By Jake Pearson and Jennifer Peltz
Associated Press

NEW YORK (AP) - When a homeless man was taken for a psychiatric evaluation because he argued with shelter police, doctors found no reason to commit him. Then City Hall stepped in.

At the urging of a mayoral aide who cited a new city program to monitor mentally ill people considered potentially violent, the man was involuntarily hospitalized for a week. A judge finally ordered his release, ruling that the man's commitment violated his civil rights and that bureaucrats had meddled in his medical treatment.

The case crystallizes the unease that has surrounded the NYC Safe program since Mayor Bill de Blasio launched it last summer after some high-profile attacks raised alarm about the mentally ill.

The program - apparently unique among American cities - keeps tabs on a roster of people with psychiatric problems and a history of violence, hoping to help them before they reach a breaking point.

So far, NYC Safe is monitoring more than 100 people, more than half of whom are in jail, prison or a locked hospital ward. City officials say administration policy is not to divulge who is on the list, though they say those on it are told.

Civil liberties and mental health advocates are concerned about the potential for infringements on liberty and privacy abuses as officials share sensitive information about people among various city agencies.
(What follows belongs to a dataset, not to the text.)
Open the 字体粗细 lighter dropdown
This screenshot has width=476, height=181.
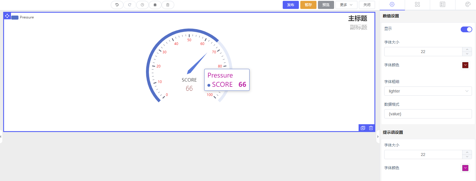point(428,91)
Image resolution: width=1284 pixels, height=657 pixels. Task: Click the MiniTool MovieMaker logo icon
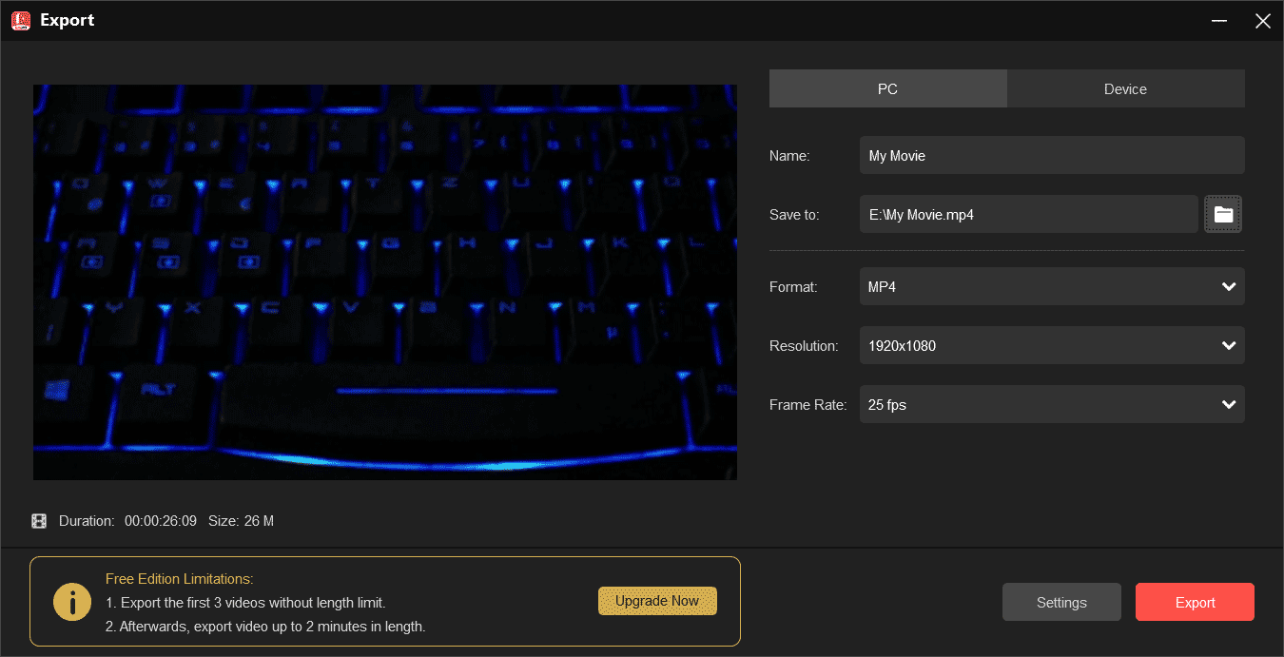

According to a city memo obtained by The Associated Press, homeless shelters refer people to the list based on standards as broad as escalating "aggressive and alarming" conduct. In other cases, mayoral aides simply pick cases from crime stories in newspapers. And there's not yet a mechanism for people to get off the list once they're on it.

"Politics is interjected into this difficult decision of who's a danger to themselves and others," said Norman Siegel, former director of the New York Civil Liberties Union.

City officials say they never should have interfered in clinical decisions. While they will continue tracking certain people, they now plan to expand their effort via data analysis, to spot patterns of when troubled people get to the edge of violence - perhaps within a certain amount of time after getting out of jail or a hospital.

"We're addressing an issue that's a very difficult problem at the center of civil liberties and public safety," said Elizabeth Glazer, director of the Mayor's Office of Criminal Justice. The goal, she said, is a program that's "respectful of privacy and provides a way for people to get help."

The 26-year-old man who sued over his commitment isn't identified in court records. His lawyers declined to comment.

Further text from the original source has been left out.